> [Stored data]
○ ○ ○ ○ ○
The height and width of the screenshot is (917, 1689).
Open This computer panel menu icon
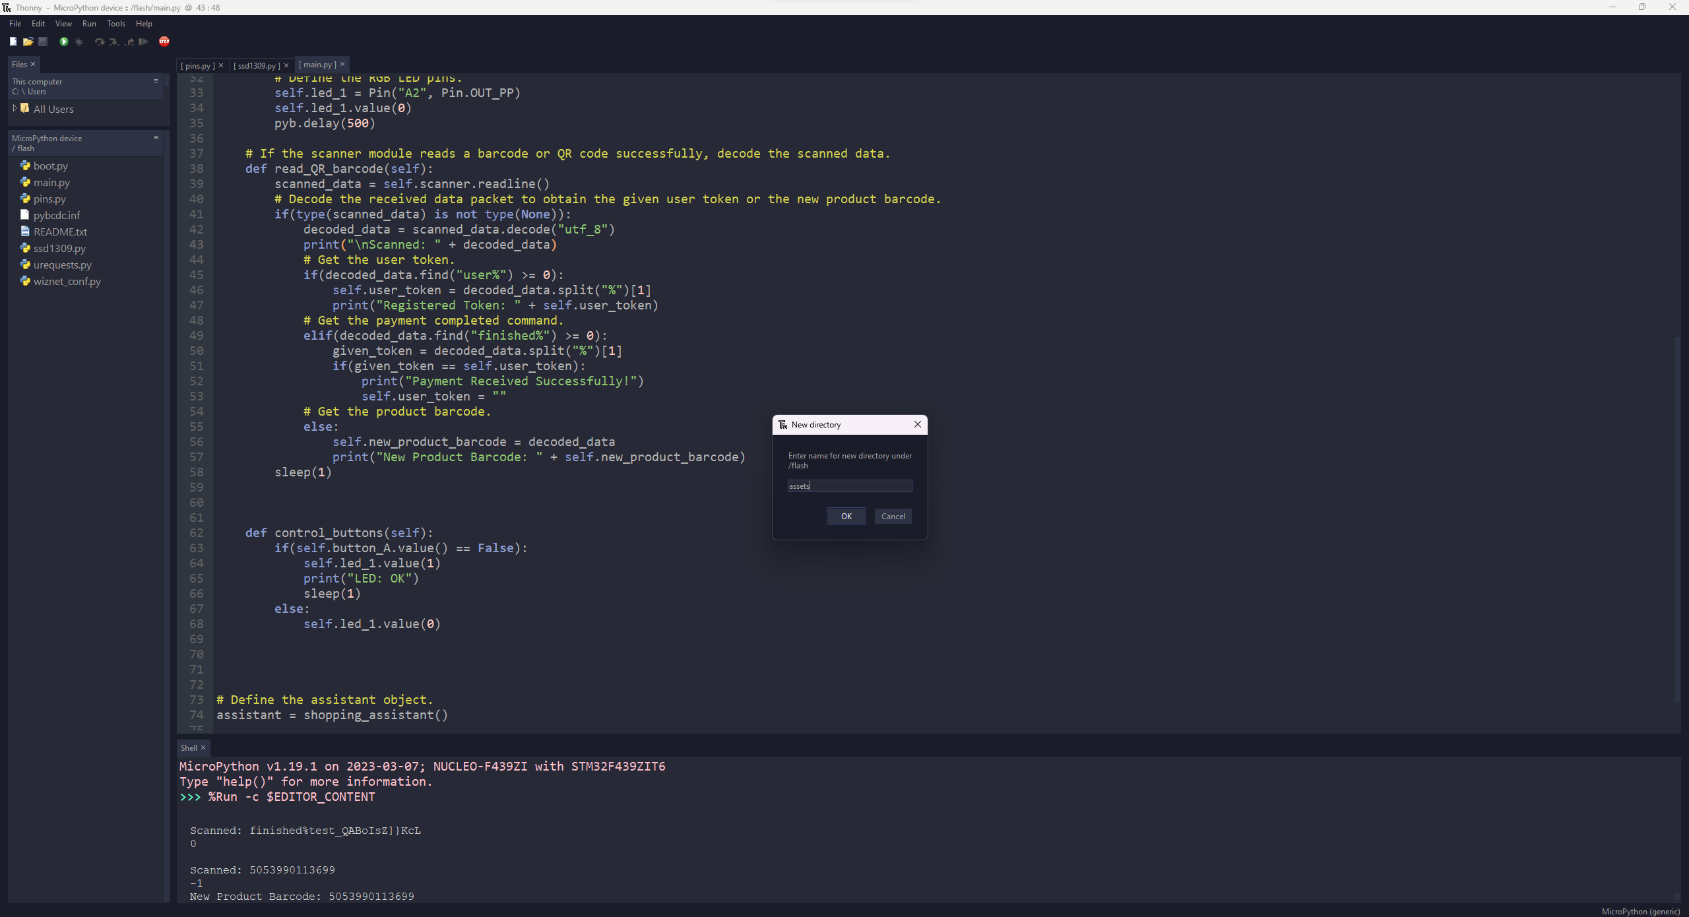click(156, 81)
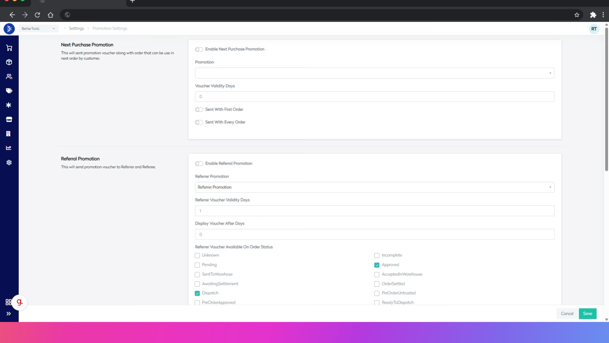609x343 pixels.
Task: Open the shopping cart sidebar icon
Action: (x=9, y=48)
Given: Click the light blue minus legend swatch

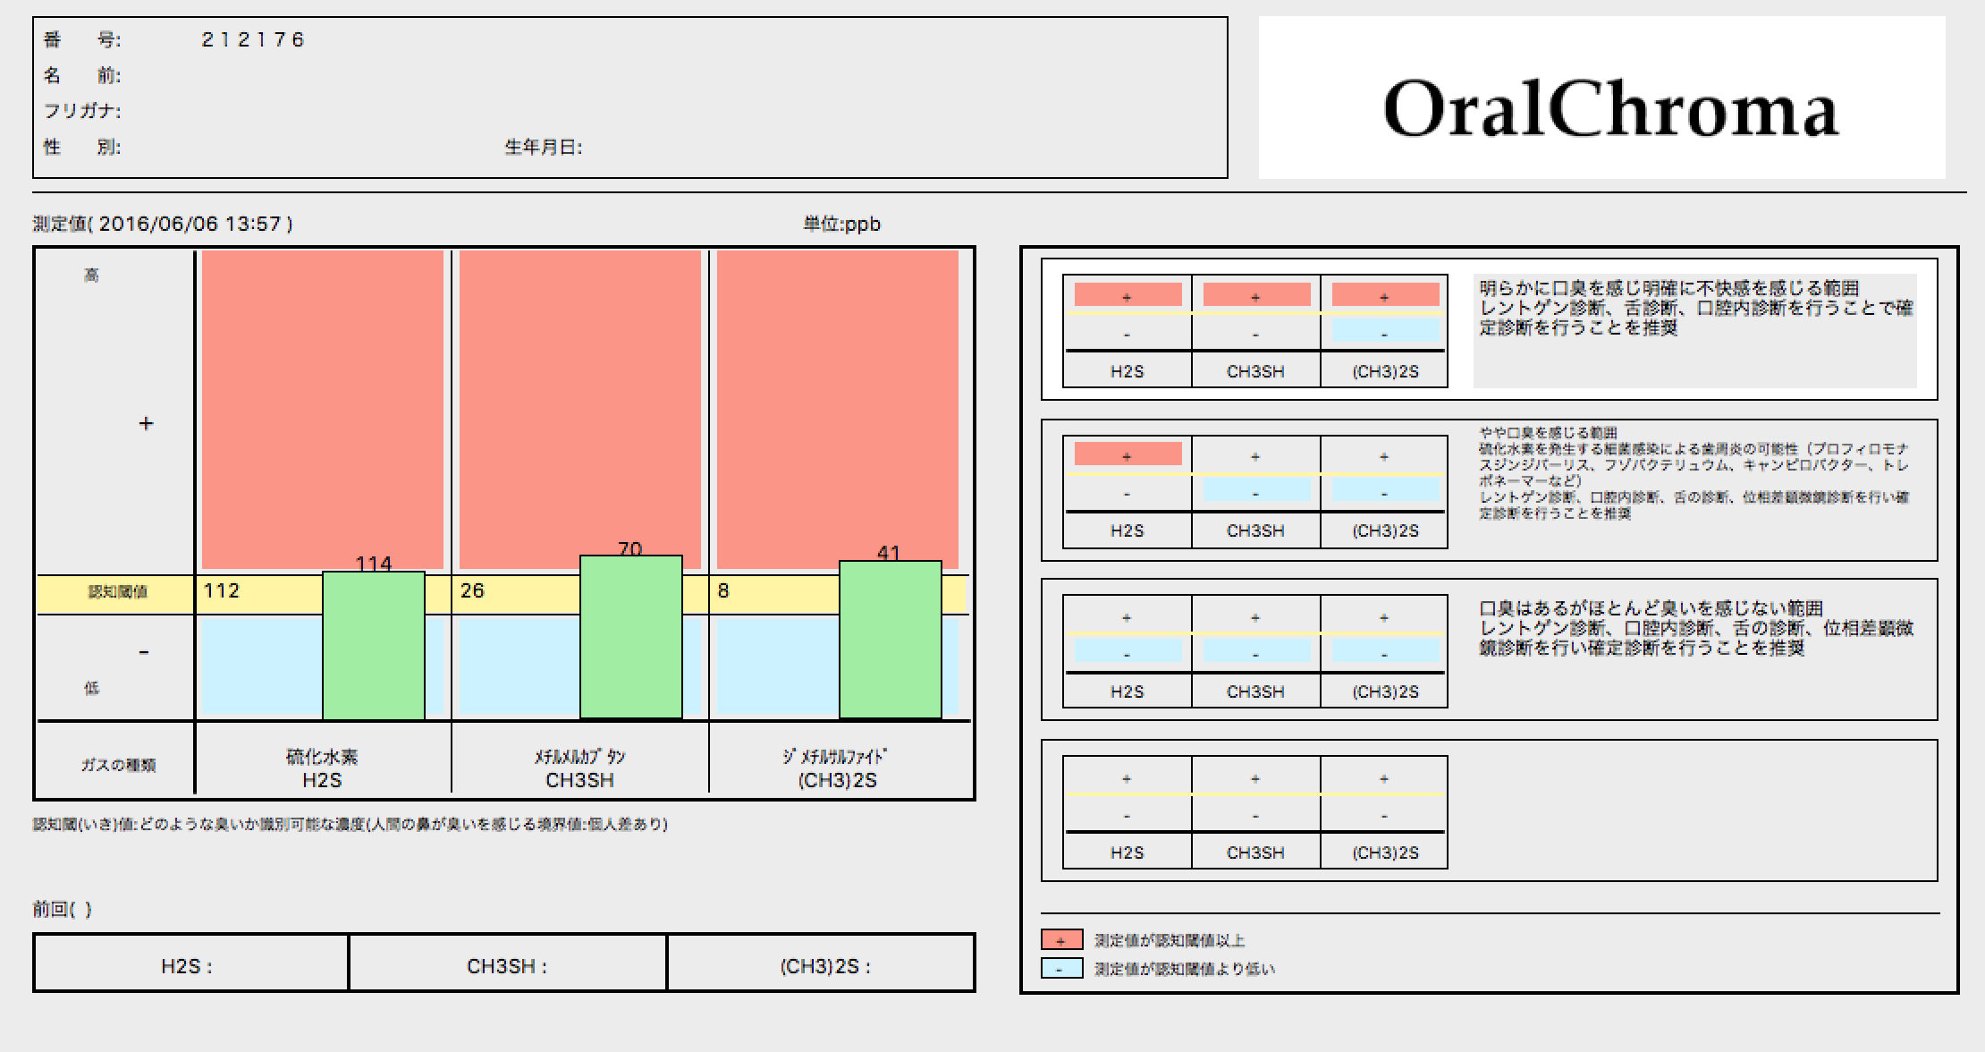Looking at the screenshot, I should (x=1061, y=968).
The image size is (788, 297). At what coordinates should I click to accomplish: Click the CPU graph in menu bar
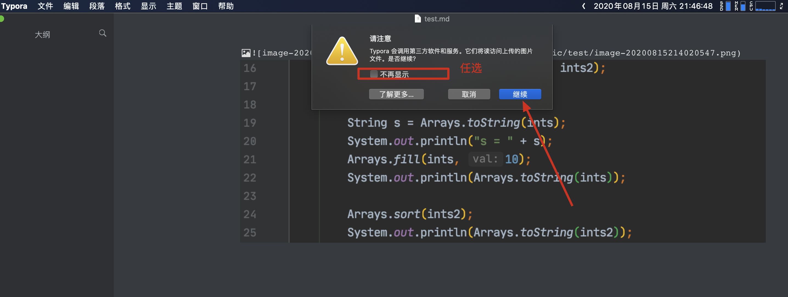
○ ○ ○ ○ ○
> [WHAT THE EXERCISE ASKS]
With images omitted, retype the data word for word.

> [ANSWER TO THIS PROBLEM]
The height and width of the screenshot is (917, 1689).
Open This computer panel menu icon
click(156, 81)
609x343 pixels.
Task: Open the shopping cart sidebar icon
Action: (x=9, y=48)
Given: Click the light blue minus legend swatch

Looking at the screenshot, I should (x=1061, y=968).
The image size is (788, 297). At what coordinates should I click to accomplish: Click the CPU graph in menu bar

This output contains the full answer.